TASK:
Repeat, line for line, the entries below from the first line to the line containing "More Christmas! [link] (1796, 19)", counting both ends.

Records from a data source
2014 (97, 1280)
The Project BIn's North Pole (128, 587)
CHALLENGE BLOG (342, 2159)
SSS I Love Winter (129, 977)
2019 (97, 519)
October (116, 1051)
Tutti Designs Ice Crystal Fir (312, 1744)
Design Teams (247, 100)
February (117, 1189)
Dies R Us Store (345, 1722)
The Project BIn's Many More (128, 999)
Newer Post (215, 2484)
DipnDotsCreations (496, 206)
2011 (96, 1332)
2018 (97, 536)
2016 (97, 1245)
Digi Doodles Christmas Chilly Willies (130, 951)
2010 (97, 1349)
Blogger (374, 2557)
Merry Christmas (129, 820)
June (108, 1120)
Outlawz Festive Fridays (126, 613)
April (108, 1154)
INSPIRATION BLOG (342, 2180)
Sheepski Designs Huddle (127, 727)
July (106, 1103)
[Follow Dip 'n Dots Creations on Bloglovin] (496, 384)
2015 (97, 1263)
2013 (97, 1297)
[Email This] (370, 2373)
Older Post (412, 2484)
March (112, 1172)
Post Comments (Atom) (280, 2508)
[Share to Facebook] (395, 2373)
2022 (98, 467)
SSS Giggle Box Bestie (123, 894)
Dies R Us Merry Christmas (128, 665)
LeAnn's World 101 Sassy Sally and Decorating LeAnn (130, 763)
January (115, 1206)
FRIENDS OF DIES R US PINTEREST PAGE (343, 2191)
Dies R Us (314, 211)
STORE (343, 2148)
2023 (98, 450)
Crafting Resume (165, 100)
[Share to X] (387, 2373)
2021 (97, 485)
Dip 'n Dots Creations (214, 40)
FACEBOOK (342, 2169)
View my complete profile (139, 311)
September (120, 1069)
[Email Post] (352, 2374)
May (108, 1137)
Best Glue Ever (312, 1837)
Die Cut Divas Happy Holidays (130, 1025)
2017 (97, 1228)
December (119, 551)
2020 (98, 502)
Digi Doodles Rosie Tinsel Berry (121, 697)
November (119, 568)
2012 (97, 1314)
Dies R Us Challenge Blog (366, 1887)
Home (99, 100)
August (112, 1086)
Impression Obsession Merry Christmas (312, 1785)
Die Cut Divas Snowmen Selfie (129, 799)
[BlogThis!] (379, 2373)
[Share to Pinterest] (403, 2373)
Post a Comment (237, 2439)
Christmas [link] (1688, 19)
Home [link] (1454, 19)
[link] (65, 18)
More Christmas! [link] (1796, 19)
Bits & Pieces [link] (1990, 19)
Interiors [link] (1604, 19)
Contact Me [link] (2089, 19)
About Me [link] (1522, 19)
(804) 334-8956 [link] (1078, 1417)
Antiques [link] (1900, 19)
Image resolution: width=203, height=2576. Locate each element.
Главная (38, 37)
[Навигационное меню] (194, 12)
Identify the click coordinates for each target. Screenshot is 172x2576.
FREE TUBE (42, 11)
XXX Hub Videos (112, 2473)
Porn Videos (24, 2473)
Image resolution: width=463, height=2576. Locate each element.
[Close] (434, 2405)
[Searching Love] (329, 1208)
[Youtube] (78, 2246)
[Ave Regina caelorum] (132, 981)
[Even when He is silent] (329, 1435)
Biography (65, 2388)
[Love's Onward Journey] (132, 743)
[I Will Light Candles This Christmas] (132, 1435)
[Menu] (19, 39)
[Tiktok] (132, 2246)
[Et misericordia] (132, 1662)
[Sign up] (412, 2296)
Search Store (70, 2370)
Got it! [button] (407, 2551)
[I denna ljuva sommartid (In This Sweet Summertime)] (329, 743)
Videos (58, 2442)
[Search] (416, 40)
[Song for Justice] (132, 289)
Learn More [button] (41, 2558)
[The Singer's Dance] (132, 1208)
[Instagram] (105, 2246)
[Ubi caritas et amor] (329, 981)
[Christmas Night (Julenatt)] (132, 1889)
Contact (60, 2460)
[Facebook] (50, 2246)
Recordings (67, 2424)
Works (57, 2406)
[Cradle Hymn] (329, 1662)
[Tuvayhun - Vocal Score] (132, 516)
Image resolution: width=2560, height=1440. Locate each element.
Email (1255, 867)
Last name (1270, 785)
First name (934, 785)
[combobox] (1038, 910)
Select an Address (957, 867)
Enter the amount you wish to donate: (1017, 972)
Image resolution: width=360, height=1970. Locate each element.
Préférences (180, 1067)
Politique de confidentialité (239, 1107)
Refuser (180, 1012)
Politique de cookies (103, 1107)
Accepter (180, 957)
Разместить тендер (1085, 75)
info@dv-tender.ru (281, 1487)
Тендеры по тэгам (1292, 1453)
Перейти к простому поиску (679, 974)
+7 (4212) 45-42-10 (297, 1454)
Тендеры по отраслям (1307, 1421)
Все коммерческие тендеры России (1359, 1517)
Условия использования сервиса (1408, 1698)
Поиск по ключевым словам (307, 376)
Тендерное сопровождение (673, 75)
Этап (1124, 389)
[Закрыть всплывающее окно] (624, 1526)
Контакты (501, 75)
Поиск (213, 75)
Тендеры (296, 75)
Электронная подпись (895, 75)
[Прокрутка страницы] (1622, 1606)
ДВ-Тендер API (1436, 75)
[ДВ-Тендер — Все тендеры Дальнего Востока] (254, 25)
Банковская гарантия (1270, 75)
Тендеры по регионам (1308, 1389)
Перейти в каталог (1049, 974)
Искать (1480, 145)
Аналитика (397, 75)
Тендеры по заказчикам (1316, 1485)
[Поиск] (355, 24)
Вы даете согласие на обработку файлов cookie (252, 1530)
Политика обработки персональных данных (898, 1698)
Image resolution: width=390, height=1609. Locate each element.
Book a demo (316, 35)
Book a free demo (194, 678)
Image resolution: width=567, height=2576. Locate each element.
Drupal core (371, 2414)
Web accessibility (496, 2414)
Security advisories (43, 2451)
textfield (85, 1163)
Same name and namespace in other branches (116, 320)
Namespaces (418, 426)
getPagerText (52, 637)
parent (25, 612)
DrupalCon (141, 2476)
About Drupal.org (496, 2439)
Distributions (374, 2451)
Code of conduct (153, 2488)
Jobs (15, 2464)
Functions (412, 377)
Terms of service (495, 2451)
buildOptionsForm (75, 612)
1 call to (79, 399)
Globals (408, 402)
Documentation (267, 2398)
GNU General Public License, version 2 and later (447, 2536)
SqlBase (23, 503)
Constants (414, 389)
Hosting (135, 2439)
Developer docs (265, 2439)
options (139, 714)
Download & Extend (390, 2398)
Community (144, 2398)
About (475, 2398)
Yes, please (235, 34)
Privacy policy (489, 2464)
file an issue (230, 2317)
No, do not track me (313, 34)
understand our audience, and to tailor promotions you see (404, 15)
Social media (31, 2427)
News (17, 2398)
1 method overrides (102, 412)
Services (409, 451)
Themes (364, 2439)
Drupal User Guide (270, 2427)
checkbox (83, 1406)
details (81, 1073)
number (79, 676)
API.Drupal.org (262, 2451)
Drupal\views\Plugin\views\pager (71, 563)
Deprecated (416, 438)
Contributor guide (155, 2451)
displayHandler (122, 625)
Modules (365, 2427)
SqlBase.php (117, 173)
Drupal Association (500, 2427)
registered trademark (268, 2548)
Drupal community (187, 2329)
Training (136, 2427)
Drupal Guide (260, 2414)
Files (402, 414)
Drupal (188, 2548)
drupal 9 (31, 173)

ANSWER BOX:
2014 (97, 1280)
The Project BIn's North Pole (128, 587)
CHALLENGE BLOG (342, 2159)
SSS I Love Winter (129, 977)
2019 (97, 519)
October (116, 1051)
Tutti Designs Ice Crystal Fir (312, 1744)
Design Teams (247, 100)
February (117, 1189)
Dies R Us Store (345, 1722)
The Project BIn's Many More (128, 999)
Newer Post (215, 2484)
DipnDotsCreations (496, 206)
2011 (96, 1332)
2018 (97, 536)
2016 (97, 1245)
Digi Doodles Christmas Chilly Willies (130, 951)
2010 (97, 1349)
Blogger (374, 2557)
Merry Christmas (129, 820)
June (108, 1120)
Outlawz Festive Fridays (126, 613)
April (108, 1154)
INSPIRATION BLOG (342, 2180)
Sheepski Designs Huddle (127, 727)
July (106, 1103)
[Follow Dip 'n Dots Creations on Bloglovin] (496, 384)
2015 (97, 1263)
2013 (97, 1297)
[Email This] (370, 2373)
Older Post (412, 2484)
March (112, 1172)
Post Comments (Atom) (280, 2508)
[Share to Facebook] (395, 2373)
2022 (98, 467)
SSS Giggle Box Bestie (123, 894)
Dies R Us Merry Christmas (128, 665)
LeAnn's World 101 Sassy Sally and Decorating LeAnn (130, 763)
January (115, 1206)
FRIENDS OF DIES R US PINTEREST PAGE (343, 2191)
Dies R Us (314, 211)
STORE (343, 2148)
2023 (98, 450)
Crafting Resume (165, 100)
[Share to X] (387, 2373)
2021 (97, 485)
Dip 'n Dots Creations (214, 40)
FACEBOOK (342, 2169)
View my complete profile (139, 311)
September (120, 1069)
[Email Post] (352, 2374)
May (108, 1137)
Best Glue Ever (312, 1837)
Die Cut Divas Happy Holidays (130, 1025)
2017 (97, 1228)
December (119, 551)
2020 (98, 502)
Digi Doodles Rosie Tinsel Berry (121, 697)
November (119, 568)
2012 (97, 1314)
Dies R Us Challenge Blog (366, 1887)
Home (99, 100)
August (112, 1086)
Impression Obsession Merry Christmas (312, 1785)
Die Cut Divas Snowmen Selfie (129, 799)
[BlogThis!] (379, 2373)
[Share to Pinterest] (403, 2373)
Post a Comment (237, 2439)
Christmas [link] (1688, 19)
Home [link] (1454, 19)
[link] (65, 18)
More Christmas! [link] (1796, 19)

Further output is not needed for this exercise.